Growers would want to know how this will enhance the
position of the Zespri brand and NZ’s reputation as well
as increasing the overall wealth of NZ growers and, if it
can be demonstrated that this indeed will happen, whether
such supply is being sourced from Chilean orchards with NZ
interests.”
Before approving this resolution, Mr
Wilkins said shareholders should be provided with detail
from Zespri showing exactly which countries the foreign
kiwifruit is being sourced from, whether Zespri grade
standards will be applied in the same way that they are to
NZ grown kiwifruit and what payment arrangements are
transacted e.g. whether offshore growers will be getting
paid per kg or by the tray and whether they have to wait as
long as NZ growers before final payment is made?
He said
that the explanatory notes in the notice of AGM do not
supply any of this information and shareholders will no
doubt be looking for a fuller explanation at the meeting
before considering the resolutions that are proposed.
“IKGA is questioning why approval from shareholders was not sought previously for the 12 month supply strategy.”
IKGA is also questioning the just released notice of a special general meeting to be held immediately after the AGM to approve a 1:5 share split. According to the notice to shareholders this resolution was omitted from the AGM notice and so a SGM has to be held to approve the split. The move was signalled in the company’s annual report as being planned for September and it is surprising , therefore, that it was not in the Notice of AGM. IKGA notes that it was also signalled in the Annual report that the Board of the Company is considering a share issue and “buy back” for 2011/12 or later.
The annual report states that the share split is an attempt to get a closer match of one tray of production to one share and to make shares “more accessible” to growers. IKGA does not know how the 1:5 ratio was calculated when the Zespri website shows that a ratio of 3.6 trays to each share was used for calculating the share to production alignment last year. The company’s Annual report states that there are 24.1 million shares on issue and the company sold 98.5 million trays of NZ Grown kiwifruit. “By our calculations that makes a split of just over 1:4 not 1:5 “ said Mr Wilkins.

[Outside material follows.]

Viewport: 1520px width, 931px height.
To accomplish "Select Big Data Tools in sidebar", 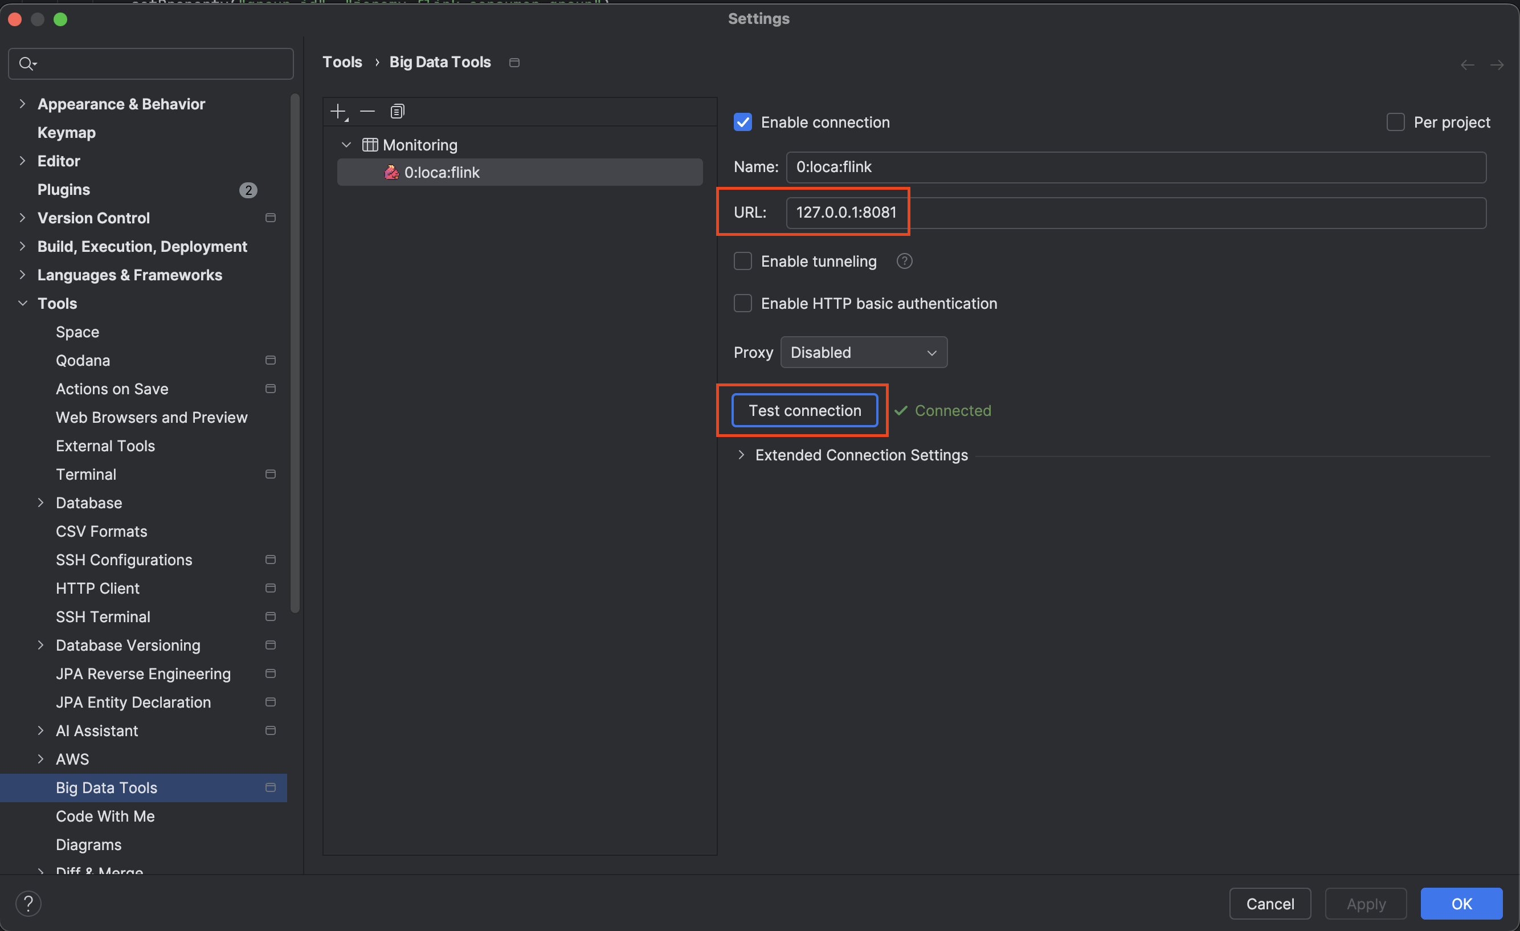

The1:5 split seems to be based around an average trading price of $5 which has nothing to do with production. “We fail to see how this move will make shares more accessible. The only way this could occur would be if existing shareholders who are over shared or dry shareholders decide to put some of their shares on the market for sale. Those shareholders are not going to sell down their shareholdings for $1 per share and the most likely outcome will be a greater return to them than if there had been no split. This looks more like an offering of leftovers without any gravy to those growers who have no shares or are under shared and have little or no say in how shares in the company are dealt with. More shares at a lower price does not mean greater accessibility.
IKGA
believes that the real issue is the fact that the company is
a corporate and not a co-operative. Shareholdings and
production should be aligned and the issue of dry shares
dealt with in a way that ensures grower control as well as
ownership before any share split occurs. Proceeding with the
share split as planned only risks creating further inequity
between growers and shareholders.
IKGA wonders if this
hasty move to address the shareholding structure is in
response to the questions IKGA has been raising on this
issue. IKGA notes that in another move which seems related
to IKGA asking Zespri why it cannot pay more money to
growers sooner Zespri has decided to advance some payments
to growers from November to September. As already noted by
IKGA this is unlikely to be the end of the “good news”
for green growers with IKGA predicting a significant lift in
returns to be announced at or before the AGM.